START Text passage

The carboxy-modified aluminum phosphonate catalysts used in the process of the present invention can be produced by a number of processes. In general, the procedure involves reacting a pentavalent phosphonic acid with one or more of the tri-substituted aluminum compounds described above. This reaction produces the aluminum phosphonate catalyst. Once the aluminum phosphonate catalyst is produced, a solution of a carboxylic acid, such as acetic acid, dichloroacetic acid, or trifluoracetic acid, is introduced and added to the aluminum phosphonate catalyst to produce the carboxy-modified aluminum phosphonate catalyst.

The aluminum phosphate catalysts and aluminum phosphonate catalysts, including the carboxy-modified aluminum-based catalysts, described above are additionally described in co-pending patent applications U.S. Ser. No. 10/832,910 (filed on Apr. 27, 2004); Ser. Nos. 11/151,077, 11/151,617, and 11/151,618 (all three filed on Jun. 13, 2005), the disclosures of which are herein incorporated by reference in their entirety.

The process according to the present invention further includes the step of continuously introducing one or more alkylene oxide into the reactor (step (b)). Suitable alkylene oxides include, but are not limited to, ethylene oxide, propylene oxide, butylene oxide, epichlorohydrin or mixtures of these alkylene oxides. As is known, alkylene oxides are used to polyoxyalkylate the initial starter described above to form polyether polyols.

END Text passage
START Dataset records

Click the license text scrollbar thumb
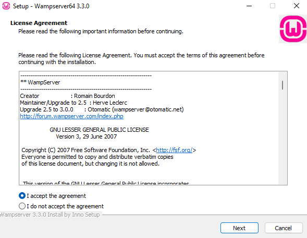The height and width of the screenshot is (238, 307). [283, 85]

END Dataset records
START Dataset records

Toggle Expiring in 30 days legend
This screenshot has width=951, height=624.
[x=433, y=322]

END Dataset records

Tasks to perform.
A – Edit the catalyst patent excerpt starting at "The aluminum phosphate" and ending at "in their entirety." so that "co-pending" is replaced by "pending" throughout that span.
B – Carry the catalyst patent excerpt forward from its final sentence.

Task-by-task results.
A –
The aluminum phosphate catalysts and aluminum phosphonate catalysts, including the carboxy-modified aluminum-based catalysts, described above are additionally described in pending patent applications U.S. Ser. No. 10/832,910 (filed on Apr. 27, 2004); Ser. Nos. 11/151,077, 11/151,617, and 11/151,618 (all three filed on Jun. 13, 2005), the disclosures of which are herein incorporated by reference in their entirety.

B –
Additional amounts of the catalyst described above are continuously introduced into the reactor (step (c)), and a continuous starter is continuously introduced into the reactor (step (d)). The continuous starter may be the same as the initial started described above or may be different. Suitable continuous starters include, but are not limited to, water, ethylene glycol, diethylene glycol, triethylene glycol, propylene glycol, dipropylene glycol, tripropylene glycol, 1,2-, 1,3-, and 1,4-butylene glycols, neopentyl glycol, glycerine, trimethylolpropane, triethylolpropane, pentaerythritol, α-methylglucoside, hydroxy-methyl-, hydroxyethyl-, and hydroxypropylglucosides, sorbitol, mannitol, sucrose, tetrakis [2-hydroxyethyl and 2-hydroxypropyl]ethylene diamines, and other commonly used continuous starters. Also suitable are monofunctional starters such as methanol, ethanol, 1-propanol, 2-propanol, n-butanol, 2-butanol, 2-ethylhexanol, and the like, as well as phenol, catechol, 4,4′-dihydroxybiphenyl, 4,4′-dihydroxydiphenylmethane, etc. The continuous starter may be essentially any polyoxyalkylene polymer or copolymer (including, for example, oligomerized glycerin and/or oligomerized glycols) or suitable initiator for the production thereof, which has an equivalent weight less than the desired product equivalent weight. Thus, the equivalent weight of the continuous starter may vary between 9 Daltons (water) and 15,000 Daltons (high equivalent weight polyoxyalkylene polyol). It is preferred to use continuous starters with an equivalent weight less than 1000 Daltons, preferably less than 500 Daltons, and most preferably less than 300 Daltons.

Although not required, it is most preferred that the one or more alkylene oxide continuously introduced in step (b), the additional amounts of the catalyst continuously introduced in step (c), and the continuous starter continuously introduced in step (d) are each continuously introduced into the reactor via independent feed streams.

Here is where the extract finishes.